## Task objective
Gather every line of the material that contains the word "sidebar", and copy each one in full.

------------------------------------------------------------

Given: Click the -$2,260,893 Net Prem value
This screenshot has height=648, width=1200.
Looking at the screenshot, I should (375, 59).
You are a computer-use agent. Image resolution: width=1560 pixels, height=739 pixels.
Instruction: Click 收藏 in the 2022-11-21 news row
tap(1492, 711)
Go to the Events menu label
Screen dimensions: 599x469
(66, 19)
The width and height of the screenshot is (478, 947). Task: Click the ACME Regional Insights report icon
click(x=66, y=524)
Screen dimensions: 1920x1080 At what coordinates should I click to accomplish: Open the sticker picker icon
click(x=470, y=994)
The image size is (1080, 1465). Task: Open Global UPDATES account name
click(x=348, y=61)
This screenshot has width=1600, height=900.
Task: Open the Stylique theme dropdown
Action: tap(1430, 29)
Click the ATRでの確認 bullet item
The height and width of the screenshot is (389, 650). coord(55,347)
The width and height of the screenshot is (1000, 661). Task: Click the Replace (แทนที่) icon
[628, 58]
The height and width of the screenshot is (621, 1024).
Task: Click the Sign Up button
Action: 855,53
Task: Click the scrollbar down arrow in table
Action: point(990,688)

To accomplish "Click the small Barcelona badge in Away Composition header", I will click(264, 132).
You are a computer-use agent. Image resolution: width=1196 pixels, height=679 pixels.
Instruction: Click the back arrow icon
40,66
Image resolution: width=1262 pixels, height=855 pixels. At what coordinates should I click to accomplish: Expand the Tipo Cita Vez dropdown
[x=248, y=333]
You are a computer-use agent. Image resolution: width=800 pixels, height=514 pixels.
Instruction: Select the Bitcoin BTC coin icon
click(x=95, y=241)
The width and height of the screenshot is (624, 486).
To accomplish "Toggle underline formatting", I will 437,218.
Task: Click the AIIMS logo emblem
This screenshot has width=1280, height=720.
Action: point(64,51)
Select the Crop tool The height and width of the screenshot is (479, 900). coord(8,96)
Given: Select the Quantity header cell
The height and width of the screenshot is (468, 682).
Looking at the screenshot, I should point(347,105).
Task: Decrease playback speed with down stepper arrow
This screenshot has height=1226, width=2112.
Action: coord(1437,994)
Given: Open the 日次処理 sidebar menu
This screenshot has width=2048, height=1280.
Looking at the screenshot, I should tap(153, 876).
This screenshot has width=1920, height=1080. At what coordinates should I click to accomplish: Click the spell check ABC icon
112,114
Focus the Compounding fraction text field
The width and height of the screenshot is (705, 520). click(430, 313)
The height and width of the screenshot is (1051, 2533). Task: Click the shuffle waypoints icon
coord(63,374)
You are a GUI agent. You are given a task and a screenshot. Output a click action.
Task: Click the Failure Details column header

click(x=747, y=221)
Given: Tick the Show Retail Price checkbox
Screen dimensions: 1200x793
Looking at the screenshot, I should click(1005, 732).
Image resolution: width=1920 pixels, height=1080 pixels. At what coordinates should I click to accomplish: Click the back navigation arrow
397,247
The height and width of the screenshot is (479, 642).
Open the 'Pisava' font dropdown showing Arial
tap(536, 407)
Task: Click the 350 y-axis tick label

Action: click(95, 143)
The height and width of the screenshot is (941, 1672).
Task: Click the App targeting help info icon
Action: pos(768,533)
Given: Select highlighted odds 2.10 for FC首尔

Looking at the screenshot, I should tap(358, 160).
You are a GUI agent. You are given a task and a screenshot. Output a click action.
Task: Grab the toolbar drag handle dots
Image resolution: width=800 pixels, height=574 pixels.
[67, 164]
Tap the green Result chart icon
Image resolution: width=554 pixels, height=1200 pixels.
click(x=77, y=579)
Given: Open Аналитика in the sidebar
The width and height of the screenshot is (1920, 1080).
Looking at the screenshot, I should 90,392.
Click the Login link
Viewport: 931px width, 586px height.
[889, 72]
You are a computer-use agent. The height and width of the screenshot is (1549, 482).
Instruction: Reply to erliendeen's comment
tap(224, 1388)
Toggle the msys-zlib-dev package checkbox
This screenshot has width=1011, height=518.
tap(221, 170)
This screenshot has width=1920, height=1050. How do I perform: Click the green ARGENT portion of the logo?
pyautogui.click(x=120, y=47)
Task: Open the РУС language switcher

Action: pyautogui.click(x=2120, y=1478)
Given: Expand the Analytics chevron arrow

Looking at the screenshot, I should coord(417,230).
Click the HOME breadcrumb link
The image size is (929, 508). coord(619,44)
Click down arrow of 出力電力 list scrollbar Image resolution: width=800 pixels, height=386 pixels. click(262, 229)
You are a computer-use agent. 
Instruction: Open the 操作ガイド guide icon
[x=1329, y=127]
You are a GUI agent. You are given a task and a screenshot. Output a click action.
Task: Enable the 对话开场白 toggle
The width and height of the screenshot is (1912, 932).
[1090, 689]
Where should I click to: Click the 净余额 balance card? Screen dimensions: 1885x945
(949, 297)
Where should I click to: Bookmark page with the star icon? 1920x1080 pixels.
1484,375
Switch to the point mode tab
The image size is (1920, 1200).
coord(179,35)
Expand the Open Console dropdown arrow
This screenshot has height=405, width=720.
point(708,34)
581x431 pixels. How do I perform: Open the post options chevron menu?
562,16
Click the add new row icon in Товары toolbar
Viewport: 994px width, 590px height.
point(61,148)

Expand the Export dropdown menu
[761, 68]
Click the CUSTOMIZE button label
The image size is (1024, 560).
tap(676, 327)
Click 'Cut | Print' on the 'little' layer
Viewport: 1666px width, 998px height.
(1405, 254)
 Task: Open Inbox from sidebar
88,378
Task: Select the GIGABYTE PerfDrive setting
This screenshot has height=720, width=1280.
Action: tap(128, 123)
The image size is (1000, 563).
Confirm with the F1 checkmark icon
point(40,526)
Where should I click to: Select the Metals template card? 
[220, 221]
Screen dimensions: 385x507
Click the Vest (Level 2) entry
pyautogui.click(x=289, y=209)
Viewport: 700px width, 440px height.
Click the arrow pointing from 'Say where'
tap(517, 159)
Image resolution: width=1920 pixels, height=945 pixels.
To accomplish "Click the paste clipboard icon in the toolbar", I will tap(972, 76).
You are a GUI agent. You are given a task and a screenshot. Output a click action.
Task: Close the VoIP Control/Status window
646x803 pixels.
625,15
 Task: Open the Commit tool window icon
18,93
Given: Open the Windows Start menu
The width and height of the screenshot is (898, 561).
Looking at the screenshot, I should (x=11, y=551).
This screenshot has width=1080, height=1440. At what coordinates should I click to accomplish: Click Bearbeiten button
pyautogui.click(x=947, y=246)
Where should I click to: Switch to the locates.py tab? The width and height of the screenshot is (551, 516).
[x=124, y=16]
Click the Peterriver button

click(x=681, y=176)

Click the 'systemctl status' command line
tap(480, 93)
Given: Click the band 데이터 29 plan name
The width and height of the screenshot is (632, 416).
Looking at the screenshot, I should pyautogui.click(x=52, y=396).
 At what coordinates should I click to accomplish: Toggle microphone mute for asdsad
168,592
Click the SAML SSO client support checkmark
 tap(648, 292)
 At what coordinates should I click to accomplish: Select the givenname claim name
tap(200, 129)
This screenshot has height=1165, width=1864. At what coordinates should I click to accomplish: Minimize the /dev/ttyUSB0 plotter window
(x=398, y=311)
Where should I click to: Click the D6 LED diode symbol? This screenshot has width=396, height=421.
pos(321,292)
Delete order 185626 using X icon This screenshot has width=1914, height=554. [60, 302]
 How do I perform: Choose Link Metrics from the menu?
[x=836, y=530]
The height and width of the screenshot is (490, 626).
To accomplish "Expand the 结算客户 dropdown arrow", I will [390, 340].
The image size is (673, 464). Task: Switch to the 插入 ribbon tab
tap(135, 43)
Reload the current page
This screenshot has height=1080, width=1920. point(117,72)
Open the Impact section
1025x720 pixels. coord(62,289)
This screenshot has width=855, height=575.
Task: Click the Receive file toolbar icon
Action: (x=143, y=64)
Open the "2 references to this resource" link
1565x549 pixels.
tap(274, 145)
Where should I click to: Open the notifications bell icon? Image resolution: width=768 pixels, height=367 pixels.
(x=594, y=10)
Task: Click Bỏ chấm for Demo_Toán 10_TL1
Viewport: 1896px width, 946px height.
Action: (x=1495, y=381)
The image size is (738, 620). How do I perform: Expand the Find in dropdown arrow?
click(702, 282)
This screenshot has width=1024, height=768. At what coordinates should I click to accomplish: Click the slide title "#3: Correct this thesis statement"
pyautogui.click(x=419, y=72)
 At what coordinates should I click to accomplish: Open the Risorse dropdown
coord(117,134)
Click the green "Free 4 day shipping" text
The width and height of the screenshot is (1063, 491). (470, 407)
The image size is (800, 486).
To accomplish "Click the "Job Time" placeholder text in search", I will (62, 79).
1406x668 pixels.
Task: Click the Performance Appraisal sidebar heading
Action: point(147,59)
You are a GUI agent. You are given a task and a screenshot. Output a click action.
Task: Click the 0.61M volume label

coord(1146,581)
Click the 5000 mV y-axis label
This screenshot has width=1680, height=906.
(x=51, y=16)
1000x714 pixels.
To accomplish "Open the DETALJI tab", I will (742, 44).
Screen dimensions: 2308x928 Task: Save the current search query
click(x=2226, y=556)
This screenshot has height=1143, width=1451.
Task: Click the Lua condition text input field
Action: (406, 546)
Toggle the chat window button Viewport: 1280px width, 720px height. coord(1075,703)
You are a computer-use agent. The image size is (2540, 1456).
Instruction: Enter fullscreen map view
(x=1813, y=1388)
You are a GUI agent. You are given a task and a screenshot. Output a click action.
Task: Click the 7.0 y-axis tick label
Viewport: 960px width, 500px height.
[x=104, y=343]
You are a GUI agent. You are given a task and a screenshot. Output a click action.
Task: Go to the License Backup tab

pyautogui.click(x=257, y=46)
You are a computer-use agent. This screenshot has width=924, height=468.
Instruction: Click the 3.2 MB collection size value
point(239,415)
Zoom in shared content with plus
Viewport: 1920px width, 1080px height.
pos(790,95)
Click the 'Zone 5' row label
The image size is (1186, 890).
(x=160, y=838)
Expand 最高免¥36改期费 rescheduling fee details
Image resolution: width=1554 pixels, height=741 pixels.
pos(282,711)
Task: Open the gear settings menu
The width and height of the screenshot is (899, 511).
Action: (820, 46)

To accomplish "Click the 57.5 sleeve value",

------------------------------------------------------------

## Completed task
Given: Open the 日次処理 sidebar menu
Given: Open Аналитика in the sidebar
 Task: Open Inbox from sidebar
Task: Click the Performance Appraisal sidebar heading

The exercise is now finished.